La chronique
Donc, la famille. La vraie, en format Le Quesnoy circa La Vie est un long fleuve tranquille, grâce aux authentiques parents du petit Philippe, en photo et chanson (« Il veut faire un film », où on les contraint de chanter - faux - des horreurs). Le jeu de la famille certes, avec la fille Edie (dans l'insane « à toi - à toi »), et la compagne Jeanne Balibar, piaillante dans un prometteur « J'Aime tes fesses », qui n'est pas sans évoquer une version cheap du « Love On The Beat » de Gainsbourg. Et puis, cette exhortation en intitulé : désormais, appelez-le Katerine. Philippe Katerine.

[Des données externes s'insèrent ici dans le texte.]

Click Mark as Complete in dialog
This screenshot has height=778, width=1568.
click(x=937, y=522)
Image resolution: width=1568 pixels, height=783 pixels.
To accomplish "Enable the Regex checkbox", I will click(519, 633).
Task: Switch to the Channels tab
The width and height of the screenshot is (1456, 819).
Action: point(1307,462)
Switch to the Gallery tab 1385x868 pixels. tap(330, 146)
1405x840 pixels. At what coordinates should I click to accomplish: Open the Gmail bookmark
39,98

Juste après, il conviendra de se rattacher aux branches des statistiques (24 titres en 50 minutes), afin de ne pas être emporté par ce malstrom d'haïkus qui encadrent les quelques rares chansons (ce truc de trois minutes, avec couplets et refrain, qu'on peut éventuellement chantonner sous la douche) du programme. Donc, après s'être penché (sans tomber) sur quelques mignardises (« bonjour, je suis la Reine d'Angleterre, et je vous chie à la raie »), on portera son attention sur « Des bisoux », punk song maniaco-dépressif et donc vaguement désespéré, et sur « La Banane », tube prévisible (et premier single, pour un refrain repris en ch?ur par les foules extatiques) du lot, sous manifeste inspiration de l'immense Sim.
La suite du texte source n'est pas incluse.